# [YOUR TASK]
Type out every entry again, character for character.

Collected data entries:

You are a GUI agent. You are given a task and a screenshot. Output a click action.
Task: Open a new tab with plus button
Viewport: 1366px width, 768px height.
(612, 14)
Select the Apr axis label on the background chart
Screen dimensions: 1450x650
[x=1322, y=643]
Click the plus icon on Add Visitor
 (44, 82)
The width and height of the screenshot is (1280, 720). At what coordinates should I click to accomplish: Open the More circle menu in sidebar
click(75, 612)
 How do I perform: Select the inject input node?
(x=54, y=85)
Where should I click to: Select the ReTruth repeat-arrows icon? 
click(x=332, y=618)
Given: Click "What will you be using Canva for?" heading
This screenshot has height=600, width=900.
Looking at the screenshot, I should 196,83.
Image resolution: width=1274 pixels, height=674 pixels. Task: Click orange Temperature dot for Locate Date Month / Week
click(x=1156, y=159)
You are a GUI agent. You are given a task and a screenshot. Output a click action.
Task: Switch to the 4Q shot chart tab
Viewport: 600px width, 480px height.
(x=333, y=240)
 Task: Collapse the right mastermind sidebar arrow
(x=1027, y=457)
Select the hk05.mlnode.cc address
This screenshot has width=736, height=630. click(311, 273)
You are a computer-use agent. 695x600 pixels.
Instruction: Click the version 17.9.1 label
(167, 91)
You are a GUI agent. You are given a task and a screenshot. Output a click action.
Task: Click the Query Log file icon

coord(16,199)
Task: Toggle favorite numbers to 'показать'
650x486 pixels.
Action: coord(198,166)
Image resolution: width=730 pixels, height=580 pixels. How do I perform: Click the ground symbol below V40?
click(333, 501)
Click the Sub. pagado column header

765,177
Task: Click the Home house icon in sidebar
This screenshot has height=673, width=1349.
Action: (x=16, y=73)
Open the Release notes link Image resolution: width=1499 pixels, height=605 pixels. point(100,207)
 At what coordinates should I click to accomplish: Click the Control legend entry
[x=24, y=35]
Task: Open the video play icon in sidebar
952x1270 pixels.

# [ANSWER BELOW]
You are a GUI agent. You are given a task and a screenshot. Output a click action.
Task: Open a new tab with plus button
Viewport: 1366px width, 768px height.
(612, 14)
Select the Apr axis label on the background chart
Screen dimensions: 1450x650
[x=1322, y=643]
Click the plus icon on Add Visitor
 (44, 82)
The width and height of the screenshot is (1280, 720). At what coordinates should I click to accomplish: Open the More circle menu in sidebar
click(75, 612)
 How do I perform: Select the inject input node?
(x=54, y=85)
Where should I click to: Select the ReTruth repeat-arrows icon? 
click(x=332, y=618)
Given: Click "What will you be using Canva for?" heading
This screenshot has height=600, width=900.
Looking at the screenshot, I should 196,83.
Image resolution: width=1274 pixels, height=674 pixels. Task: Click orange Temperature dot for Locate Date Month / Week
click(x=1156, y=159)
You are a GUI agent. You are given a task and a screenshot. Output a click action.
Task: Switch to the 4Q shot chart tab
Viewport: 600px width, 480px height.
(x=333, y=240)
 Task: Collapse the right mastermind sidebar arrow
(x=1027, y=457)
Select the hk05.mlnode.cc address
This screenshot has width=736, height=630. click(311, 273)
You are a computer-use agent. 695x600 pixels.
Instruction: Click the version 17.9.1 label
(167, 91)
You are a GUI agent. You are given a task and a screenshot. Output a click action.
Task: Click the Query Log file icon

coord(16,199)
Task: Toggle favorite numbers to 'показать'
650x486 pixels.
Action: coord(198,166)
Image resolution: width=730 pixels, height=580 pixels. How do I perform: Click the ground symbol below V40?
click(333, 501)
Click the Sub. pagado column header

765,177
Task: Click the Home house icon in sidebar
This screenshot has height=673, width=1349.
Action: (x=16, y=73)
Open the Release notes link Image resolution: width=1499 pixels, height=605 pixels. point(100,207)
 At what coordinates should I click to accomplish: Click the Control legend entry
[x=24, y=35]
Task: Open the video play icon in sidebar
952x1270 pixels.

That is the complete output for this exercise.